Your answer should consist only of the lines below from the one with "Новичкам (1398, 23)" through the one with "Privacyverklaring (91, 989)", copied exactly.

☆ ☆ ☆ ☆ ☆

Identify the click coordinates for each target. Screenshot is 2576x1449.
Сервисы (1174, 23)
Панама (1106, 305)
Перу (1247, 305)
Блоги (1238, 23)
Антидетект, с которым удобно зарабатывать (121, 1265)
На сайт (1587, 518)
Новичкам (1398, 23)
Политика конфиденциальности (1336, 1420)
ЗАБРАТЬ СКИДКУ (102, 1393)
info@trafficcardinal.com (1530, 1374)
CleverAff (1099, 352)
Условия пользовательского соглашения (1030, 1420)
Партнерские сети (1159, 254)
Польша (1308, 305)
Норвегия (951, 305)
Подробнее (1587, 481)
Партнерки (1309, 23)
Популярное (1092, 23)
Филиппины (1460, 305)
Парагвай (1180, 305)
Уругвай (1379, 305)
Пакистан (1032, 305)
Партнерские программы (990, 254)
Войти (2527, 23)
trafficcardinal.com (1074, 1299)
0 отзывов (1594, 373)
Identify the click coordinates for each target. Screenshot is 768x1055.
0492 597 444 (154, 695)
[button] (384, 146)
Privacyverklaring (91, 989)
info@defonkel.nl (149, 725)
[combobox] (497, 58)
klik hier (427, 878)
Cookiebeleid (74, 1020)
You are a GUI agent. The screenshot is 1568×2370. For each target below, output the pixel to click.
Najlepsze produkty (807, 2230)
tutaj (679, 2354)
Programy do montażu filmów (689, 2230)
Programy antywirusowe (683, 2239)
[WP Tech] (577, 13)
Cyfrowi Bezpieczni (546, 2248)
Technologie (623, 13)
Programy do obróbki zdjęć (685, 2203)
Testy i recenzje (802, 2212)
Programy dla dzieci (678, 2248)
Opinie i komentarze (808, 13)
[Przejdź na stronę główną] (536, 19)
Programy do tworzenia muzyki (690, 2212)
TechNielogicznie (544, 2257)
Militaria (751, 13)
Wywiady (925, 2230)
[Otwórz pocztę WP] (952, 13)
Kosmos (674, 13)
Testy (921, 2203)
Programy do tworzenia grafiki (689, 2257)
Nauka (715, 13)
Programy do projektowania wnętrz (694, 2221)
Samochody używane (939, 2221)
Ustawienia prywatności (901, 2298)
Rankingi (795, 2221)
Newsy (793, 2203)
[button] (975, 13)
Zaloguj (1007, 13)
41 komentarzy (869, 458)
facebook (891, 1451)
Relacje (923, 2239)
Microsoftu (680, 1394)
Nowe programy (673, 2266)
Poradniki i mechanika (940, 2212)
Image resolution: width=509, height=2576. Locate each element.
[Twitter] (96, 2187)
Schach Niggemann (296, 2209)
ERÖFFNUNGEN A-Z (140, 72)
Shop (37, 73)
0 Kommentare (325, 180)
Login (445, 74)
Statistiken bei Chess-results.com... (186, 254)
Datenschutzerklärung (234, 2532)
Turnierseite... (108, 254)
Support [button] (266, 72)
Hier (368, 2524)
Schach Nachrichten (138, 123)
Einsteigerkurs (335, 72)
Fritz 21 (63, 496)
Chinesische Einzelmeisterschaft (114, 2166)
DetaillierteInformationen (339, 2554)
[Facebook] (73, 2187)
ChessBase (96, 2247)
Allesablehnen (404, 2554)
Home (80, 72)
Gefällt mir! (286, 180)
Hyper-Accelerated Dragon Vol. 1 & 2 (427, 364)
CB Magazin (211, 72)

☆ ☆ ☆ ☆ ☆

— Reply to the task —
Новичкам (1398, 23)
Политика конфиденциальности (1336, 1420)
ЗАБРАТЬ СКИДКУ (102, 1393)
info@trafficcardinal.com (1530, 1374)
CleverAff (1099, 352)
Условия пользовательского соглашения (1030, 1420)
Партнерские сети (1159, 254)
Польша (1308, 305)
Норвегия (951, 305)
Подробнее (1587, 481)
Партнерки (1309, 23)
Популярное (1092, 23)
Филиппины (1460, 305)
Парагвай (1180, 305)
Уругвай (1379, 305)
Пакистан (1032, 305)
Партнерские программы (990, 254)
Войти (2527, 23)
trafficcardinal.com (1074, 1299)
0 отзывов (1594, 373)
Identify the click coordinates for each target. Screenshot is 768x1055.
0492 597 444 (154, 695)
[button] (384, 146)
Privacyverklaring (91, 989)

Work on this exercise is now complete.